Serving and retired Army officers, academics and serving and retired officials of India’s premier intelligence service were caught in Karkare’s web. The menacing power of these groups, inspired by sustained anti-Muslim hate campaigns over the last six decades, gave the plot a sinister and highly destructive character.

The author writes in black and white, as to who started terrorism in India and who created and sustains the terrorism label against Indian Muslims. He talks about how investigations are manipulated by the Intelligence Bureau (IB) and security agencies, which not only play blind to the Hindutva terror, but also encourage it. How innocents are picked up without any proof and how evidence is cooked up to implicate them in crimes they never committed; only to keep the myth of ‘Islamic terrorism’ alive.

Mushrif musters ‘evidence’ to show that the IB has regularly been interfering with regular police investigations to let Hindutva terrorists slip out of the net and replace them with random Muslim youth. In order to fudge issues and further oblige police officers, a few Muslim youth were exterminated to be branded posthumously as ‘terrorists’.
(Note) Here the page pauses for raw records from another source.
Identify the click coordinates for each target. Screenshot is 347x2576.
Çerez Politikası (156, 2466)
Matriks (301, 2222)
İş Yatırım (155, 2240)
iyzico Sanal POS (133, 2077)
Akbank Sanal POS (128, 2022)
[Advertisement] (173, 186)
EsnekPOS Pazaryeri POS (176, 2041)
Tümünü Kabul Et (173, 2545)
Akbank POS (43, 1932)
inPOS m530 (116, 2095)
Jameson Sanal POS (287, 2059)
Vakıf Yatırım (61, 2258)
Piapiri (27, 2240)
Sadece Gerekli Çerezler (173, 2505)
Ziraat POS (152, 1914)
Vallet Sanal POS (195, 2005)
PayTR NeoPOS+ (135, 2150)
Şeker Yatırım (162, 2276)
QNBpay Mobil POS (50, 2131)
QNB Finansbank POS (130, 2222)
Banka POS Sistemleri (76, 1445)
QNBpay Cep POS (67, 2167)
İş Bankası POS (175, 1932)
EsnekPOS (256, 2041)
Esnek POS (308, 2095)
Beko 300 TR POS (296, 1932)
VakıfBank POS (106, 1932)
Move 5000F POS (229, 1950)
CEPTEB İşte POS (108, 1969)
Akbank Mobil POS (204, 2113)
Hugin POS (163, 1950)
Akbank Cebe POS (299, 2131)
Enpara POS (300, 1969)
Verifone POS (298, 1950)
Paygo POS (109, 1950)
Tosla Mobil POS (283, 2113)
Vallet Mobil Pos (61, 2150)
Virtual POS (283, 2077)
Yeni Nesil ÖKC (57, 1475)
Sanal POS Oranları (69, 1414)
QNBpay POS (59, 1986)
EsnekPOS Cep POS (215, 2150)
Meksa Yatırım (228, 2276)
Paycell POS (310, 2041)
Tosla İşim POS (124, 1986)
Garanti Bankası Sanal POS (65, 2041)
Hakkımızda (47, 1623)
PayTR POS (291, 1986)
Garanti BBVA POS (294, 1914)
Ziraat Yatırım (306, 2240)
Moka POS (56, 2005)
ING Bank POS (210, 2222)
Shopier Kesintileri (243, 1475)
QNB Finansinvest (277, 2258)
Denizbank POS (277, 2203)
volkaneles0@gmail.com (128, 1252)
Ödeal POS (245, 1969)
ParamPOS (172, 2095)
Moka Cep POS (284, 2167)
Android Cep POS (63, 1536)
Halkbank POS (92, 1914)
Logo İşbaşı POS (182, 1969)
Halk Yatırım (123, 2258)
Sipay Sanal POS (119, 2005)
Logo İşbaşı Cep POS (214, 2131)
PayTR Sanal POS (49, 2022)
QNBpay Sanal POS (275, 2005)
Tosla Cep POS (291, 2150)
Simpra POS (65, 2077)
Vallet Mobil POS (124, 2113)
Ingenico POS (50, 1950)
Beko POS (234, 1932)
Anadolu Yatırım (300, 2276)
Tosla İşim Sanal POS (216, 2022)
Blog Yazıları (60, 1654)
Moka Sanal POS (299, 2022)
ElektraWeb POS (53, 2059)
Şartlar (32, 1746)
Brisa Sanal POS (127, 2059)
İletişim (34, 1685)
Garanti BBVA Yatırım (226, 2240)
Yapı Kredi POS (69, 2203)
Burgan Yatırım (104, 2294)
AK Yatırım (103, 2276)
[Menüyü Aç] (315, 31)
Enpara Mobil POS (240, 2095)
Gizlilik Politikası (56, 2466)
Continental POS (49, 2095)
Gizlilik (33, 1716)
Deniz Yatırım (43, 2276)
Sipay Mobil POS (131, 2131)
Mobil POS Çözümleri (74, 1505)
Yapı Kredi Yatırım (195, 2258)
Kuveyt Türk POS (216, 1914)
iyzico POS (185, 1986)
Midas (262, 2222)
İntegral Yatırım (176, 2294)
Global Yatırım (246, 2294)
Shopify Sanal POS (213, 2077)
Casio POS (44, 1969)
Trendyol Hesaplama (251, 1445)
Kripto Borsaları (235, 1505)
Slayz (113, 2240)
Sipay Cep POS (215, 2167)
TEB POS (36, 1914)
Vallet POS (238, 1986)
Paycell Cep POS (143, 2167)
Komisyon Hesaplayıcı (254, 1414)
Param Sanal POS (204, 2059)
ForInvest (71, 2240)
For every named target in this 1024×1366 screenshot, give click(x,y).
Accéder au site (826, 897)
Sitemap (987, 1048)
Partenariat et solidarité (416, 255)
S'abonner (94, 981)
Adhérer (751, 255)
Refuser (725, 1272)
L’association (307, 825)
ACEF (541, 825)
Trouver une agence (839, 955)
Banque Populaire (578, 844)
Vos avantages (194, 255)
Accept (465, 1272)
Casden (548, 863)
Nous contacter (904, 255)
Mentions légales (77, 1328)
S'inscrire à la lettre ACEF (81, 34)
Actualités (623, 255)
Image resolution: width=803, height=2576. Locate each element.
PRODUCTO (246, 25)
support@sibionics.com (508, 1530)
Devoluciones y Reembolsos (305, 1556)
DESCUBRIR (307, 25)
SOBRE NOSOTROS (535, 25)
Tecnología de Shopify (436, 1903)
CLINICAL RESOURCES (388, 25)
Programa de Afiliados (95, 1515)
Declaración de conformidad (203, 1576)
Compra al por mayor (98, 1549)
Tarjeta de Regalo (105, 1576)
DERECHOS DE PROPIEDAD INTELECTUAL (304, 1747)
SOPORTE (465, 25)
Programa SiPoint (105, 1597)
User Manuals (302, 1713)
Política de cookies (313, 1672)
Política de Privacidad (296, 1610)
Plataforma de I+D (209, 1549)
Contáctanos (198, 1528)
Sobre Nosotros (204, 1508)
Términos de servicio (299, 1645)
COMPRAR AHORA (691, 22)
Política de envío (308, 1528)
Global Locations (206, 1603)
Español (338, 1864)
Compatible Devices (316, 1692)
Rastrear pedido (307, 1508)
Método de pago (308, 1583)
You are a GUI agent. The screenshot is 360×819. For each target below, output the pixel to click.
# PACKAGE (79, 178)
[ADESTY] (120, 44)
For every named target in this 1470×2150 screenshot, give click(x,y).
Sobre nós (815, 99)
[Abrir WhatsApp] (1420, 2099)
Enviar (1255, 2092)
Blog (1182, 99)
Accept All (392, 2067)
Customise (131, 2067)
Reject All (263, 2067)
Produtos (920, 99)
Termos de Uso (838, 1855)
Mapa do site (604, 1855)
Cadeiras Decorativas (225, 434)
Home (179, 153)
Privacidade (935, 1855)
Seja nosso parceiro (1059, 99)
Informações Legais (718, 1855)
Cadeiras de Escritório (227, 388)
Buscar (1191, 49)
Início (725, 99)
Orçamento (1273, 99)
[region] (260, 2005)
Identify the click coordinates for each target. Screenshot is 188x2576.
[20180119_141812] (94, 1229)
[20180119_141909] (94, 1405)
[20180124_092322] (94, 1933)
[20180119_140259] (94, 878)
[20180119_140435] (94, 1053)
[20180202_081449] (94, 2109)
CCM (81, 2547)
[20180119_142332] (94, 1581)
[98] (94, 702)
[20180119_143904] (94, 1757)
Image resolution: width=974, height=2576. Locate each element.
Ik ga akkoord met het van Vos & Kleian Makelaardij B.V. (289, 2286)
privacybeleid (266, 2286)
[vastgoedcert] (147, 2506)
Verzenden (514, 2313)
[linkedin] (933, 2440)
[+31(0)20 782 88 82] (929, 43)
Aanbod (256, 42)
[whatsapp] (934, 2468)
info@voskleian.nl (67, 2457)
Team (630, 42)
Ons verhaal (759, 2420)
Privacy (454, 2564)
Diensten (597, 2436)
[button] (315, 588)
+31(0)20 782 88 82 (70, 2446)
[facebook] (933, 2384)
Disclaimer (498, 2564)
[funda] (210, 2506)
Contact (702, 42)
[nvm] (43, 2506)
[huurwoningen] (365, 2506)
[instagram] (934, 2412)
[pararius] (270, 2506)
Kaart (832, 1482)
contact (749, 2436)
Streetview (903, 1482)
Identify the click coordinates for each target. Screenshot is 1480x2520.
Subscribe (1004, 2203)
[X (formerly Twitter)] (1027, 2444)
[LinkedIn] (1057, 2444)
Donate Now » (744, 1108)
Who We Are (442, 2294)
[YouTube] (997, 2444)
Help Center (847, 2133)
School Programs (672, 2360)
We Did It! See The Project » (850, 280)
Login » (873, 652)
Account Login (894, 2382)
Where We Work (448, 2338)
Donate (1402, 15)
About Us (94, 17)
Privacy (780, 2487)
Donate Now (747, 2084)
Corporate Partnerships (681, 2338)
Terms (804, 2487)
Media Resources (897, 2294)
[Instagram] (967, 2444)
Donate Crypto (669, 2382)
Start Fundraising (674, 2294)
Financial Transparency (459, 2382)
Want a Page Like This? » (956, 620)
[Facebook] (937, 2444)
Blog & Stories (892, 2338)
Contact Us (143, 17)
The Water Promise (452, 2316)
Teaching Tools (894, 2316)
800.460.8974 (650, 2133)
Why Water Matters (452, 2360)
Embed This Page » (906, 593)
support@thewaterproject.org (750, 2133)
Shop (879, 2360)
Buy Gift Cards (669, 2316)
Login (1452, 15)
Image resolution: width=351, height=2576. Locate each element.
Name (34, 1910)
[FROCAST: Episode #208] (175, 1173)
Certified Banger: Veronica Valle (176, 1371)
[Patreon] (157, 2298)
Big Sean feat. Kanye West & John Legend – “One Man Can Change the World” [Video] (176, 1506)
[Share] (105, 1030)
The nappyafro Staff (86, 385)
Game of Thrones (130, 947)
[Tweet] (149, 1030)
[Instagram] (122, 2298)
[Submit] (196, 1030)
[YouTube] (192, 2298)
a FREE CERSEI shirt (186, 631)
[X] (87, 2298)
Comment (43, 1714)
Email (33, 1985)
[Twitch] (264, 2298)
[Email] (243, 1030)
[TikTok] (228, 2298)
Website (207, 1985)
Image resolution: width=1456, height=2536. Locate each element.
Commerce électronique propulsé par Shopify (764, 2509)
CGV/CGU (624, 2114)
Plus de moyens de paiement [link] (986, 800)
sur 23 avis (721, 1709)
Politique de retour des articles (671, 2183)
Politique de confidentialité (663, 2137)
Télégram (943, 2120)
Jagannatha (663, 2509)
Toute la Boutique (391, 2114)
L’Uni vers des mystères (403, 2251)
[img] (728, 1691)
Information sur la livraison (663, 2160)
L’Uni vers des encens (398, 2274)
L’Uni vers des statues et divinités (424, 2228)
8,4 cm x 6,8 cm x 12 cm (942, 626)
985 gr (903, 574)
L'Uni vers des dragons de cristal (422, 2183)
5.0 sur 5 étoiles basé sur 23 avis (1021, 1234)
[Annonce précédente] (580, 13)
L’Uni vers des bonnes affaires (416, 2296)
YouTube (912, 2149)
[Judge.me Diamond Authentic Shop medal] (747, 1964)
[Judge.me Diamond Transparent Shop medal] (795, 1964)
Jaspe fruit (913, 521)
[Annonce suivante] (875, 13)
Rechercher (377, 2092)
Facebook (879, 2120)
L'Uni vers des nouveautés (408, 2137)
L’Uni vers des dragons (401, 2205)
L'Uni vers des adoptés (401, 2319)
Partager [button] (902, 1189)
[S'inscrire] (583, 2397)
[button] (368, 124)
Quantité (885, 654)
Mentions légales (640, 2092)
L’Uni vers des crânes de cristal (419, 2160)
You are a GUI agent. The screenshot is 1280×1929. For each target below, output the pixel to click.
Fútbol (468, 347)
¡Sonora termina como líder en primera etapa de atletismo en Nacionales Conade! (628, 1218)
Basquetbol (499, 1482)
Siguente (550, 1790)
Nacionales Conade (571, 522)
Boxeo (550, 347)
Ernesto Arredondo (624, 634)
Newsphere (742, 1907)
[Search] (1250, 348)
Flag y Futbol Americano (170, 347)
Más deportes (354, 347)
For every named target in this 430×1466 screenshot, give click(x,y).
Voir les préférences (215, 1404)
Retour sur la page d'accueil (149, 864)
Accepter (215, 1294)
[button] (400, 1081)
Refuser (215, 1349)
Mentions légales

There are quite a few such cases where such extra-judicial killings of Muslim youth turned out to be false police encounters. All this is done to cover the tracks of Hindutva terror. Mushrif says a ‘Brahminist’ network that has its origins in Maharashtra, and is closely knit across political parties, government services, including the IB, and other vital sectors of life, is behind the terror that seeks to destroy the secular, democratic state. He, however, clarifies that very few Brahminists are Brahmins. Many are from other high Hindu castes, some from middle and lower castes.

Most Brahmins are fair-minded and would not like to associate themselves with hate ideologies. Hemant Karkare, too, was a Brahmin, Mushrif says. So is Mushrif’s son-in-law.

Once Karkare was removed from the scene, the IB moved in to fill his position with KP Raghuvanshi, a pliant police officer with extremely low credibility among Muslims for his record of letting off known Hindutva terrorists and implicating innocent Muslim youth, even in bomb attack cases on mosques.

There are quite a few interesting vignettes in the book, like Raghuvanshi and Col. Purohit’s association with Abhinav Bharat in Maharashtra, whose hand was evident in a series of blasts across the country. It has old connections with men like Veer Damodar Savarkar (whose relative Himani Savarkar leads the Abhinav Bharat movement), Dr Munje, who led the Hindu Mahasabha, and other Hindutva luminaries. It is at the Bhonsala Military Academy run by these groups that Purohit trained police officers, including Raghuvanshi.

Mushrif asks a pertinent question: Will Raghuvanshi pursue the investigation against Purohit, his guru? A plausible answer is, perhaps, no. Charges have already been dropped by a special court under MCOCA against 11 accused, including Purohit, on the grounds of insufficient evidence.

The book with a lot of references and evidence can make good reading stuff for those who want to keep a close watch on India’s socio-religious politics and security systems.